Most of us are becoming increasingly aware of the need for calcium in our diets as a necessary factor for our health and longevity. But are we aware that not all forms of calcium are the same? When our health practitioners recommend that we go to the store and get some over the counter calcium tablets and take two daily, are they really aware of how very little of the calcium is bioavailable to the cells of our bodies? Are they educated in biochemical calcium absorption and do they know how much of the calcium we consume in these tablet forms are feeding the sewer systems of America, and not adequately filling our body’s critical need for calcium? In this short article I intend to educate you just a little about how our calcium is absorbed and how we can best get the calcium essential for proper metabolism and good health.
About 99% of the body’s calcium is deposited in the bones and teeth. The remaining 1% is present in body fluids, approximately equally divided between diffusible calcium and nondiffusible calcium. The diffusible calcium is largely ionic. The nondiffusible calcium is bound to blood proteins, chiefly to albumin, although a small amount is bound by the globulins in the blood.
Ionic calcium (Ca++) is the only physiologically active form of this element. Bone, though considered primarily as the structural support for the soft tissues of the body, also serves as a storage deposit for ionic calcium. Its calcium is available to the body and is drawn upon to maintain normal blood calcium levels during periods of low calcium intake. The protein bound calcium of the blood probably serves as a secondary reservoir, becoming available locally only during excessive loss or use of ionic calcium.
Maintenance of a positive calcium balance by the body depends on dietary intake and the efficiency of absorption of the calcium ion from the intestinal tract. Calcium is one of the more difficult elements for the body to digest and absorb. Because calcium forms insoluble compounds with many of the anions present in food, efficient absorption of calcium is fraught with problems. Normally the phosphate ion is the principal interfering anion. Of the Calcium phosphate complexes, only calcium dihydrogen phosphate is sufficiently soluble to maintain the necessary levels for efficient absorption of the ionic calcium. Unfortunately this salt is stable only in highly acid media, such as stomach acid. And in alkaline media the much less soluble mono-hydrogen phosphate or the highly insoluble tertiary phosphate are the stable forms, and these are not absorbable by the body. Moreover, once calcium has dissolved, its absorption into the body is totally dependent on the presence of vitamin D in the intestine. Vitamin D is, unfortunately, not present in most of our food, so our body is dependent on the action of sunlight on our skin to synthesis vitamin D. Without intestinal vitamin D being present, most of the ionized calcium will pass through the body.

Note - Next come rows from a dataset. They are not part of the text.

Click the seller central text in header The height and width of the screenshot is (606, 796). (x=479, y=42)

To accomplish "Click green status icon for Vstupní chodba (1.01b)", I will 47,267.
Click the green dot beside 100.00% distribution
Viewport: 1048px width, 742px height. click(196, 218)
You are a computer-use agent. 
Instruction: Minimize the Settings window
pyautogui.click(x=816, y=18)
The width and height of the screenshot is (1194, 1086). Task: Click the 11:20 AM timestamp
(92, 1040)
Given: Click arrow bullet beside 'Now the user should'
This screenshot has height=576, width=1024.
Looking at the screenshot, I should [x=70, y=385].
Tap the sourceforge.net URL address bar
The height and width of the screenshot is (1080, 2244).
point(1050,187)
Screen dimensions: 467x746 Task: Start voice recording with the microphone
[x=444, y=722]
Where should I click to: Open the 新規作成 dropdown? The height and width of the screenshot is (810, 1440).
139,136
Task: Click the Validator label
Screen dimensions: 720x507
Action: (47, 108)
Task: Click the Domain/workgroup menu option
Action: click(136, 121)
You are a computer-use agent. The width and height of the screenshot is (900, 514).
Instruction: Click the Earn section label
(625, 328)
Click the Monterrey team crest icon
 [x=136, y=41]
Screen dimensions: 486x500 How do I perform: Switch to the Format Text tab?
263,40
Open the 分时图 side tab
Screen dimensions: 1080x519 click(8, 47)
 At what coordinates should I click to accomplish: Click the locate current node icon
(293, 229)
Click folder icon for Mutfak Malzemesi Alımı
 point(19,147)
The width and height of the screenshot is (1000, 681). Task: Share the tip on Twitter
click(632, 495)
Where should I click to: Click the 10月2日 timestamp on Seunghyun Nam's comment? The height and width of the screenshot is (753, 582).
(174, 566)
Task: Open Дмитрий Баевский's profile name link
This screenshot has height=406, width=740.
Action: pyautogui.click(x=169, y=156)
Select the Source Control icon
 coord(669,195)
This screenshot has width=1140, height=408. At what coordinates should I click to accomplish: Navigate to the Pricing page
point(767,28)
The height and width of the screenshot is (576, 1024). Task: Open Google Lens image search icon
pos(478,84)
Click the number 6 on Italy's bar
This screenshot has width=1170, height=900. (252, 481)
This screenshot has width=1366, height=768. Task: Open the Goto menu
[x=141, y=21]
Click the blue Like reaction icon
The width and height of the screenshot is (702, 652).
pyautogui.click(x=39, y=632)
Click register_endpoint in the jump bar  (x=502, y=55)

Conditions in the stomach normally provide sufficient acid for the stable existence of the free calcium ion even in the presence of phosphate ions; but absorption cannot take place here. As the contents of the stomach (chyme) is discharged from the stomach and moves through the small intestine, it is neutralized by the alkaline bile. Calcium absorption takes place in the duodenum, but it is apparent that solubility considerations counteract to prevent this uptake, except during the relatively short period of time before the chyme is completely neutralized. Absorption in the remainder of the intestine is pretty much nonexistent, because the calcium by then has been precipitated from solution due to the alkalinity produced by the bile.
It is evident that high phosphate diets (high red meat consumption, carbonated drinks, etc.) are unfavorable to efficient calcium absorption. Because of the common ion effect, excess phosphate will depress solubility of the soluble calcium dihydrogen phosphate stable at the stomach’s normally acid pH level. Therapy, involving use of strong bases such as antacids and H-2 blockers (commonly referred to as acid-blockers), decreases the efficiency of calcium absorption because of their alkalizing effects on the pH of the stomach. Tums® or calcium carbonate, an alkaline source of calcium, neutralizes stomach acid needed for calcium absorption. Also, a diet with excess zinc may interfere with calcium absorption. Faulty fat digestion due to high fat intake or an inadequate bile secretion also interferes with calcium absorption through the precipitation of insoluble calcium soaps. Even some plant foods such as rhubarb, Swiss chard, spinach, beet greens, cocoa, soybeans, cashews and kale contain a high oxalate content, which acts as a calcium absorption blocker by binding with calcium producing insoluble salts as calcium oxalate which can not be absorbed.
The average American diet of meats, refined grains, and soft drinks (high in phosphorus) has been documented to contribute to increased bone loss in adults. It is important to remember that proper calcium absorption absolutely requires an adequate level of vitamin D, through diet or by supplement. This vitamin controls the absorption of calcium ion. So one can see that biochemical absorption of calcium is not an easy matter. The excretion of calcium is largely through the mucosa of the small intestines, and a comparatively small quantity (25-35%) is excreted in the urine as phosphate. Since excretion is a normal continuous process, a negative calcium balance can result if dietary intake is too low.